TLDR: This study explores using Large Language Models (LLMs) to forecast traffic incident impact, leveraging their ability to learn from few examples and process unstructured text. A novel example selection method for in-context learning is proposed. Experiments show that top-performing LLMs achieve accuracy comparable to state-of-the-art machine learning models, despite requiring significantly less training data, demonstrating their practical viability for traffic management.
Traffic incidents, such as accidents, are a major contributor to non-recurring congestion, leading to significant costs in terms of wasted time, productivity, and fuel. While many incidents have minor effects, some cause substantial disruptions. Accurately forecasting the future impact of a traffic incident is crucial for travelers to avoid congested routes and for traffic managers to respond effectively. However, the unpredictable nature of these incidents makes precise prediction challenging.
Historically, machine learning (ML) models have been used to predict various aspects of traffic incident impact, including duration, spatial span, and induced delay. Despite their utility, these models have two main drawbacks: they typically require large, labeled datasets for training, and they struggle to utilize valuable information often available in unstructured text formats, such as messages from first responders.
In recent years, large language models (LLMs) have emerged as a powerful tool for solving prediction problems in intelligent transportation systems (ITS). LLMs offer several advantages for traffic incident impact prediction. They possess in-context learning (ICL) capabilities, meaning they can perform new tasks based on a few examples provided in the prompt, eliminating the need for extensive retraining with large datasets. Furthermore, LLMs excel at processing unstructured text and extracting relevant information, and they can leverage their pre-learned knowledge about traffic dynamics.
Researchers have proposed a novel, fully LLM-based solution for predicting the impact of traffic incidents. This solution combines traditional traffic features with incident features extracted by an LLM from unstructured text logs. A critical component of this approach is an effective method for selecting examples to optimize the LLM’s in-context learning.
The proposed system works by first extracting relevant features. A small-scale LLM (like GPT-4o mini) processes free-text incident logs to identify key details such as the time of the incident, the number of vehicles involved, and the number of lanes blocked. Simultaneously, traffic speed data is analyzed to derive features like pre-incident relative speed and the overall speed decrease ratio at the prediction time. These features are then combined into a natural language prompt for the main LLM.

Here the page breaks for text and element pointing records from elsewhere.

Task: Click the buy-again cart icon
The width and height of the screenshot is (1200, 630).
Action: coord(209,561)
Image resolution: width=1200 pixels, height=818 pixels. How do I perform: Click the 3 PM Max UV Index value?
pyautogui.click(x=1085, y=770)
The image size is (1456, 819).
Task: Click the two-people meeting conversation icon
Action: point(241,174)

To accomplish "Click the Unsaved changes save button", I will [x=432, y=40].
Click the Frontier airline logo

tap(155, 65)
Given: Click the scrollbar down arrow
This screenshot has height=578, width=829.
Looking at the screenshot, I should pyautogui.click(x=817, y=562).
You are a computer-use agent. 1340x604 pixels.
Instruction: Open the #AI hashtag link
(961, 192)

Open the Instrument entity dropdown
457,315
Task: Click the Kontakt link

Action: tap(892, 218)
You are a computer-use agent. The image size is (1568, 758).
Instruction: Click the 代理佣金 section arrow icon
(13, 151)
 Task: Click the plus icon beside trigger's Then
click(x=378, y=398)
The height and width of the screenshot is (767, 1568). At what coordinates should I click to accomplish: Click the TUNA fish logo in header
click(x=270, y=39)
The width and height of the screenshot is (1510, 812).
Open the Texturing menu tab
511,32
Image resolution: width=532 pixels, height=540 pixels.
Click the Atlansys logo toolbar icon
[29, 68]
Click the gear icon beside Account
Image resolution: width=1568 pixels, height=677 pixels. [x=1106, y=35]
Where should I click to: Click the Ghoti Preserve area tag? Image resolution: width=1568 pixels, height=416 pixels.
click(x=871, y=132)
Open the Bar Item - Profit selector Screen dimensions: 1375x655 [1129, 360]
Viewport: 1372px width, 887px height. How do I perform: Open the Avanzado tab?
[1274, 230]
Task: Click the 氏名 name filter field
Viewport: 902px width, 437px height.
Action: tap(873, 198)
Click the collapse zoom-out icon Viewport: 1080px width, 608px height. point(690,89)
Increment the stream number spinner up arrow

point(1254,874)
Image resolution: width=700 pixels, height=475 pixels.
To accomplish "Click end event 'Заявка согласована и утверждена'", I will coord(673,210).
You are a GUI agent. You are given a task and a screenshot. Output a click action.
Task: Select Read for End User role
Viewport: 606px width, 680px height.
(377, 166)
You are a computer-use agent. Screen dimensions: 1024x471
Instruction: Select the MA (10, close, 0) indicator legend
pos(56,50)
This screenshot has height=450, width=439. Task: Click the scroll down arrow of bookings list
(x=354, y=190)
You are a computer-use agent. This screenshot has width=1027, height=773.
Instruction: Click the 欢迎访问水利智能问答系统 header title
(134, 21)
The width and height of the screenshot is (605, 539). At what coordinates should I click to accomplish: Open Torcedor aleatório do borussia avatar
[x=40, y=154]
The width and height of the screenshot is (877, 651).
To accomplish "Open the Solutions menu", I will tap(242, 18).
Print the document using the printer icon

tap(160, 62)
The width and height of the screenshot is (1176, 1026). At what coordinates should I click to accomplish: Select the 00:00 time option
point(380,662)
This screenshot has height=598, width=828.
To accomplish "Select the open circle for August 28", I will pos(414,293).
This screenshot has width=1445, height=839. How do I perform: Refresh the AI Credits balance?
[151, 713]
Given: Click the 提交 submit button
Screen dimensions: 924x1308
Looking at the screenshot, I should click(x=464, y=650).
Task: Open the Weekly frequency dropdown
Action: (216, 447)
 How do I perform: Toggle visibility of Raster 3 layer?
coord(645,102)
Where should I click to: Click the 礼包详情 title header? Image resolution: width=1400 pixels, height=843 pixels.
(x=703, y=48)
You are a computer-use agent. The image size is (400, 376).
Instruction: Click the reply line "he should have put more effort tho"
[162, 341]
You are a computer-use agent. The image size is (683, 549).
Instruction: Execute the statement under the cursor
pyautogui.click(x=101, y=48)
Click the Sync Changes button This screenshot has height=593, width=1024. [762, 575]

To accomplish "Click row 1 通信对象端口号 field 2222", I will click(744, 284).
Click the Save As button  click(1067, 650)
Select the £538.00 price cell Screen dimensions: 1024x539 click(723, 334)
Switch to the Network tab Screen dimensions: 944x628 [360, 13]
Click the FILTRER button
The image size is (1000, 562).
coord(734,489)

Alongside the user prompt, a system prompt is provided to guide the LLM. This system prompt defines the incident impact classes (mild, moderate, severe) and includes general knowledge about how incidents affect traffic flow. Crucially, it also contains several examples of correct predictions to enable the LLM’s in-context learning. The LLM is instructed to output its prediction as a single word: mild, moderate, or severe.
A significant innovation in this study is the method for selecting examples for in-context learning. Randomly selecting examples often leads to poor accuracy for classification tasks. To overcome this, the researchers devised a strategy that involves identifying and excluding outlier incidents. Then, for each impact class (mild, moderate, severe), a subset of “near-boundary” incidents (those closest to a neighboring class’s centroid in the feature space) are identified. A small number of examples are then randomly selected from these near-boundary incidents for each class, ensuring the LLM learns from challenging “edge cases.”
The effectiveness of this LLM-based solution was evaluated on a real traffic incident dataset derived from the PEMS-BAY traffic dataset, comprising 2777 incidents from the San Francisco Bay Area. Predictions were made for two horizons: 15 minutes and 30 minutes after an incident was first reported. The study compared the performance of three advanced LLMs—Claude 3.7 Sonnet, Gemini 2.0 Flash, and GPT 4.1—against two state-of-the-art machine learning models, Random Forest and XGBoost.
The results were highly encouraging. For both prediction horizons, the best-performing LLM achieved accuracy comparable to or nearly matching that of the most accurate machine learning model. This is particularly noteworthy because the LLMs relied on only 24 examples for in-context learning, whereas the machine learning models were trained with over 2000 labeled samples. GPT 4.1 showed the best accuracy for 15-minute-ahead predictions, while Claude 3.7 Sonnet excelled for the 30-minute horizon. Among the ML models, Random Forest performed best.
Further analysis confirmed the importance of specific features, with the pre-incident relative speed, overall speed decrease ratio, time of incident, number of vehicles involved, and number of lanes blocked being the most impactful. The study also validated the proposed example selection method, demonstrating that it consistently and substantially improved LLM performance compared to using randomly selected examples.
Also Read:
- AI’s New Frontier: Detecting Road Crashes with Language Models
- Natural Language: The Key to Smarter, Safer Autonomous Vehicle Communication
In conclusion, this research demonstrates the practical viability of using large language models to directly forecast the impact of traffic incidents. The findings suggest that LLMs, with their ability to learn from limited examples and process unstructured data, offer a powerful alternative to conventional machine learning methods for intelligent transportation systems. For more details, you can refer to the original research paper: Application and Evaluation of Large Language Models for Forecasting the Impact of Traffic Incidents.